Evocation du souvenir de P.-P. LAMBERT

par G. RICHET, membre honoraire étranger (Ancien Président de la Société française de Néphrologie (1968-1970) et de la Société internationale de Néphrologie (1981-1984) ; membre de l’Académie nationale de Médecine (Paris).

Monsieur le Président,

Monsieur le Secrétaire perpétuel,

Chers Confrères,

La réserve naturelle de P.-P. Lambert conférait à son amitié une rare sincérité et donnait du poids à ses interventions scientifiques, mesurées mais riches d’arguments.  Néphrologues et Néphrologie lui doivent beaucoup.

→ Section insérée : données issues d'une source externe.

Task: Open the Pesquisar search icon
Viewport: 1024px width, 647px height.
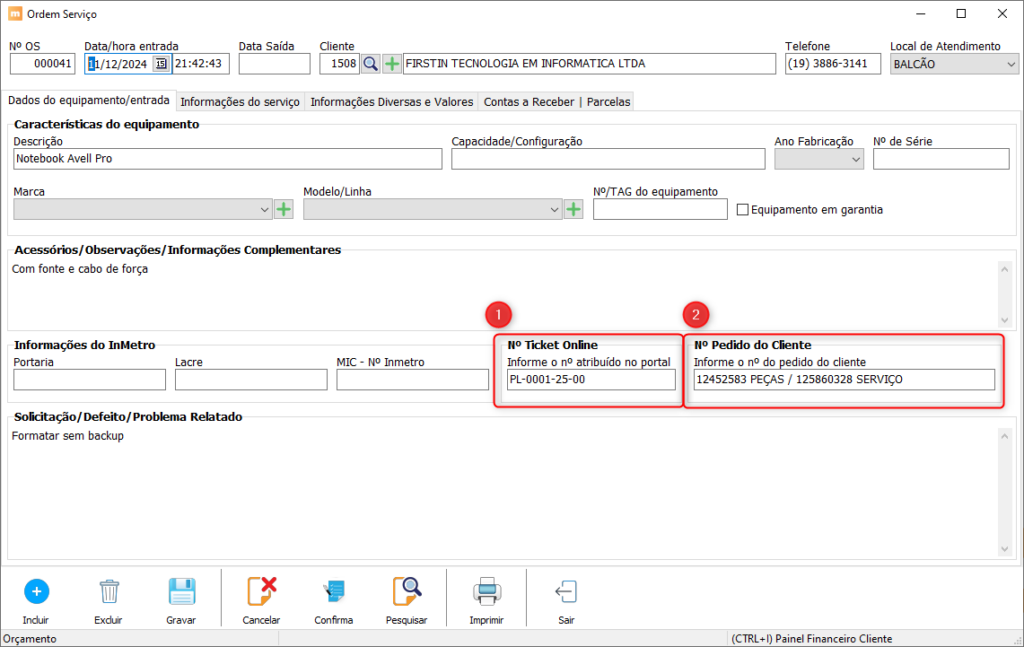Action: coord(406,591)
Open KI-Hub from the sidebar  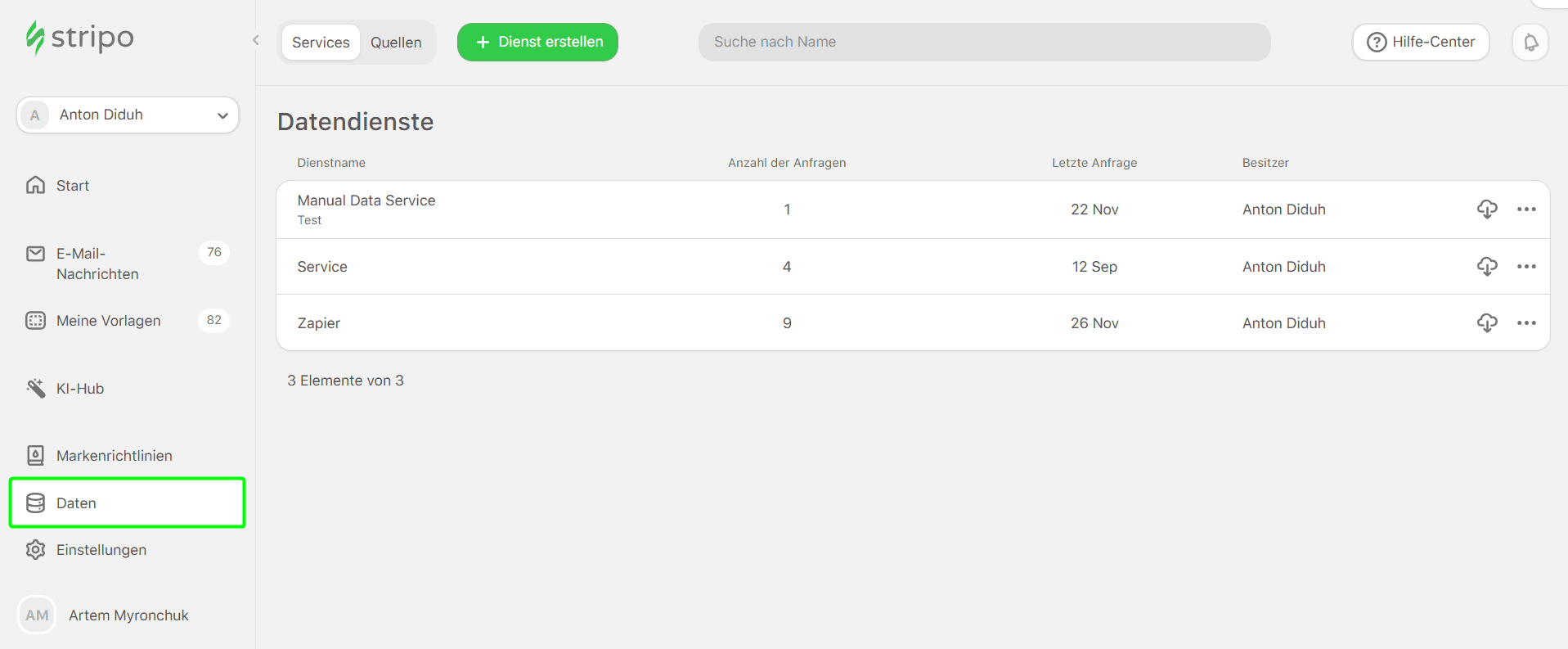click(79, 389)
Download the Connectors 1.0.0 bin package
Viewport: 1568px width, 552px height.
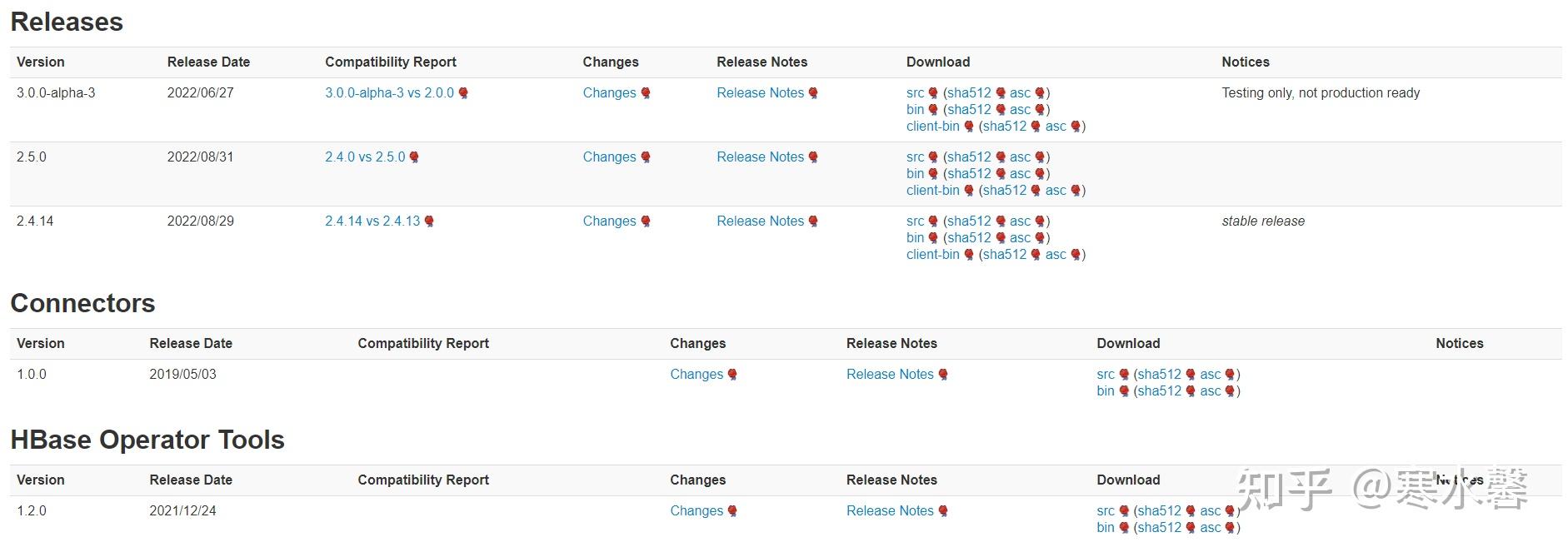click(1105, 391)
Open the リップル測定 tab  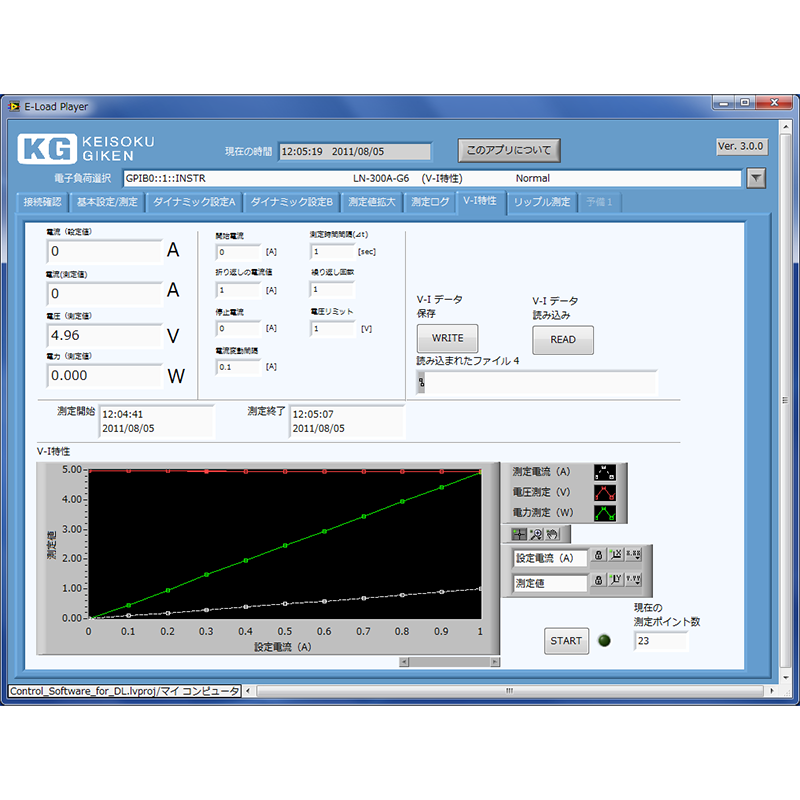pyautogui.click(x=541, y=202)
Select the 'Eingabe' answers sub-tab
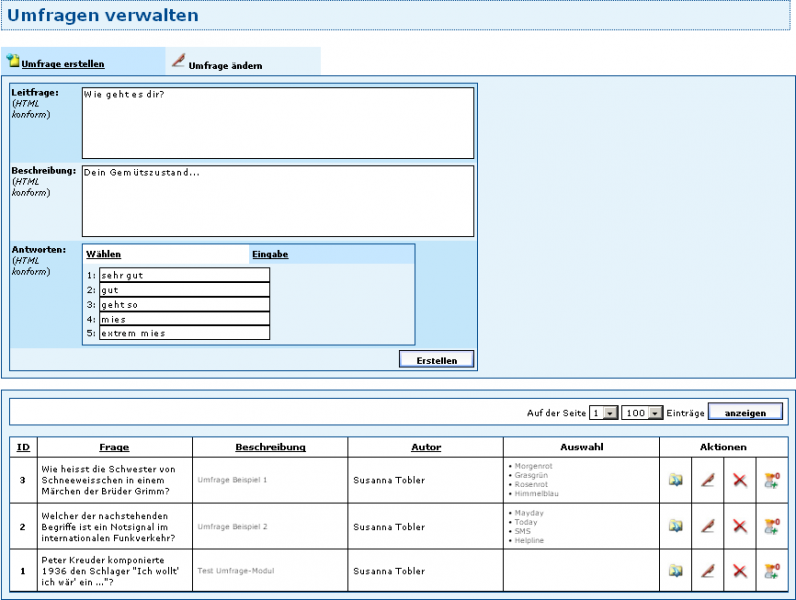796x600 pixels. click(x=270, y=254)
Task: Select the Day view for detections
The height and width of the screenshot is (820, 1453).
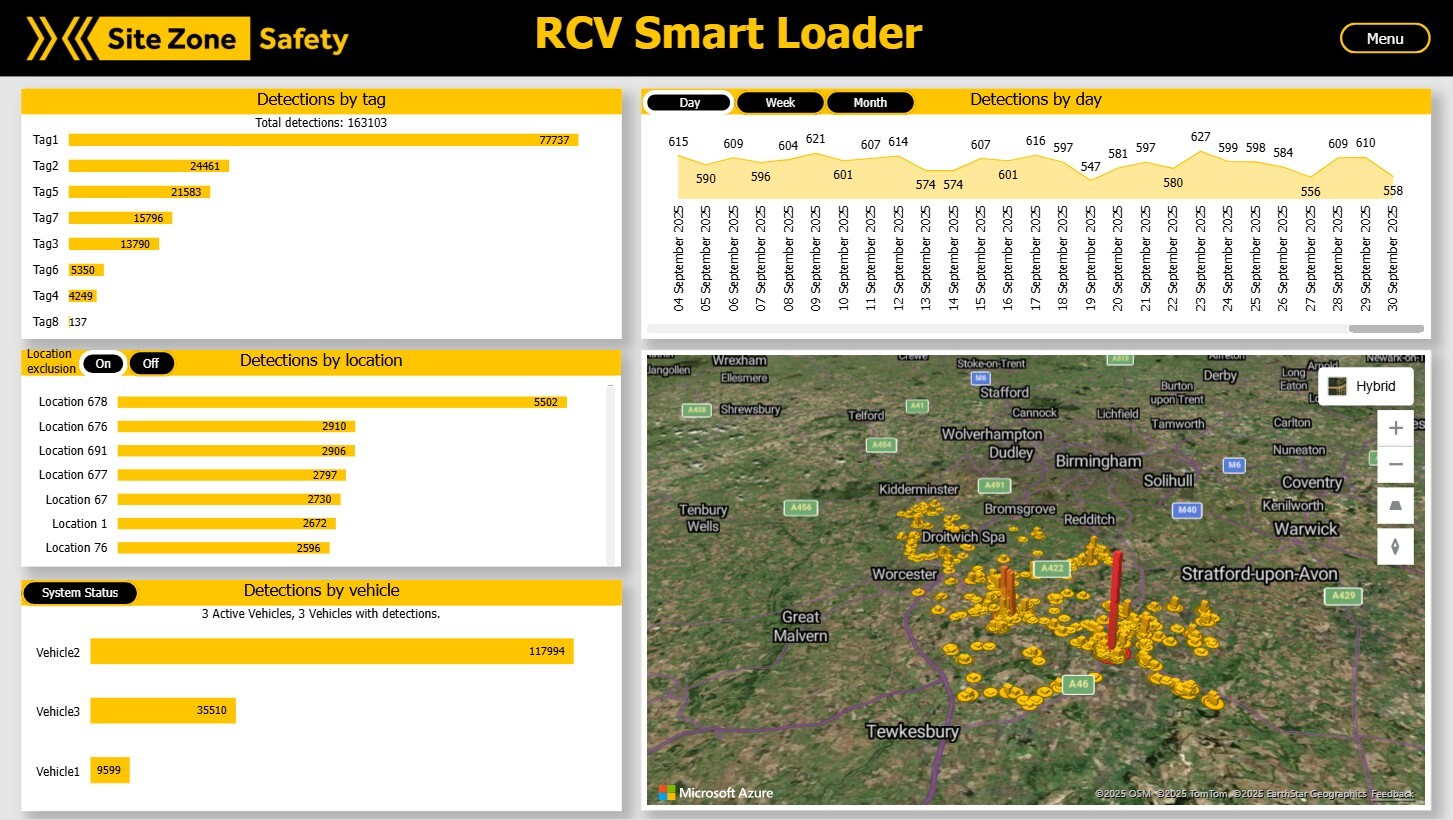Action: 689,103
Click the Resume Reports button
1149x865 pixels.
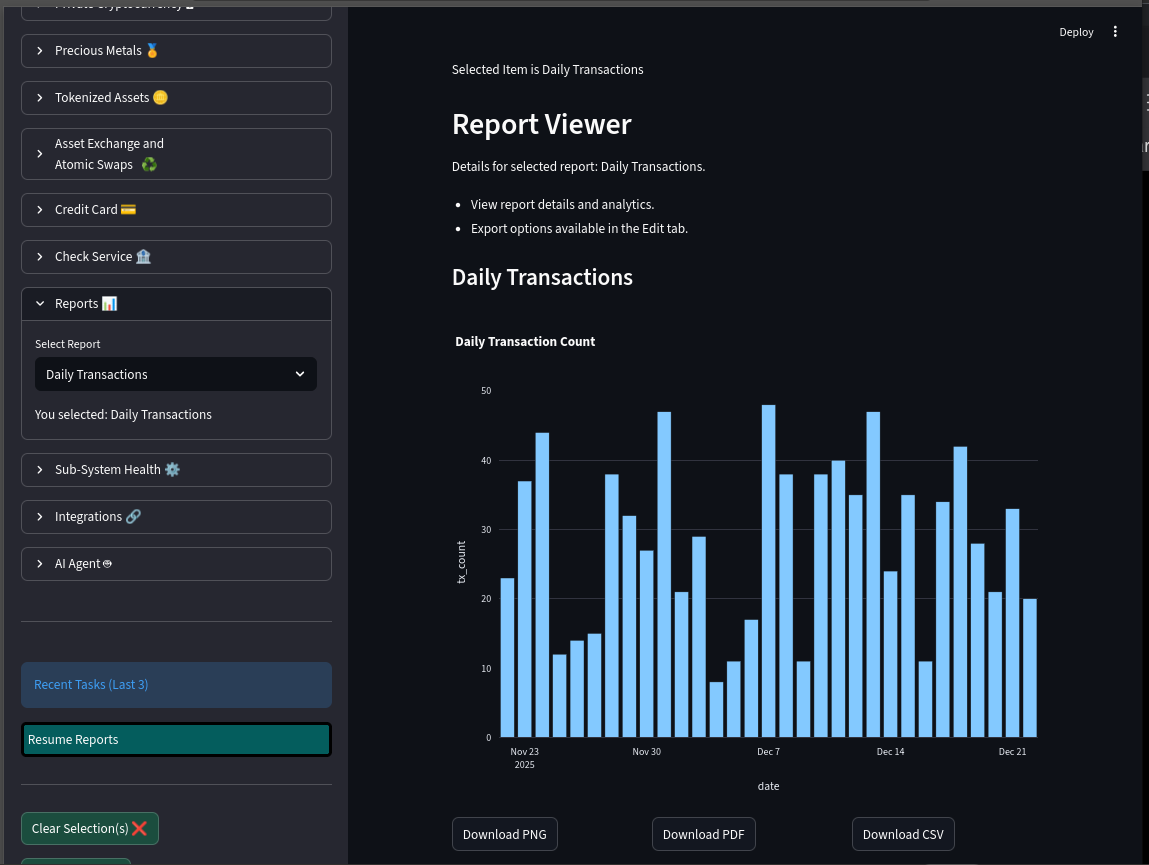point(176,740)
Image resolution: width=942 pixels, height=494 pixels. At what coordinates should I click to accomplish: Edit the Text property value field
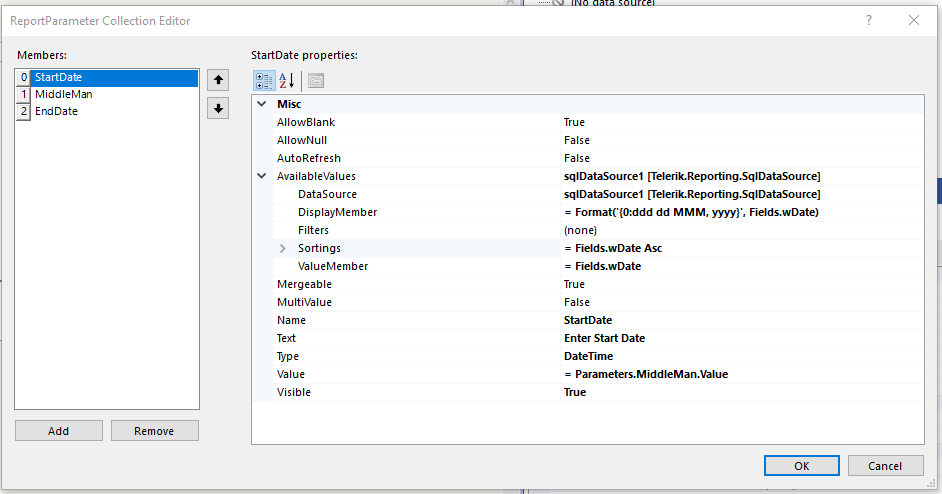click(x=740, y=338)
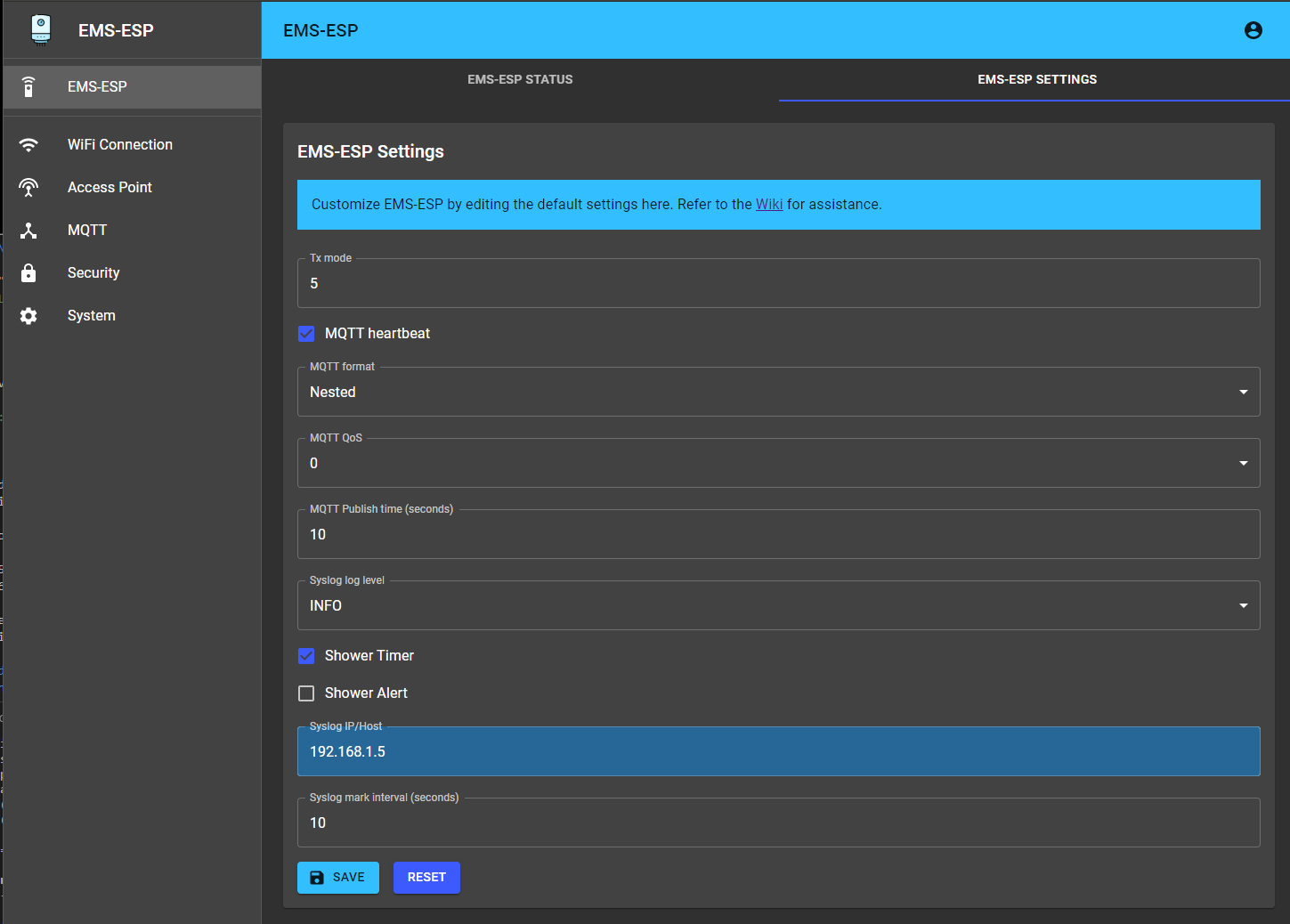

En digne héritier de Paul Govaerts, il fut homme de laboratoire et en même temps inspirateur d’équipes de recherches cliniques et expérimentales, se soutenant les unes les autres.  Membre fondateur de la Société de Pathologie rénale, devenue de Néphrologie, il y était assidu et ses présentations régulières y ont stimulé l’esprit d’investigation et la soif d’oser penser de générations de jeunes médecins, néphrologues ou non, leur procurant les joies intellectuelles les plus pures.

Sans la personnalité de P.-P. Lambert, la Néphrologie naissante n’aurait pas eu l’essor qui fut le sien en Europe occidentale.  L’ancien se souvent et tient à le dire avec émotion et reconnaissance.

La séance est suspendue quelques instants pour permettre aux membres du Bureau de raccompagner les membres de la famille du professeur P.-P. Lambert, ainsi que ses nombreux élèves et collaborateurs présents à cette occasion.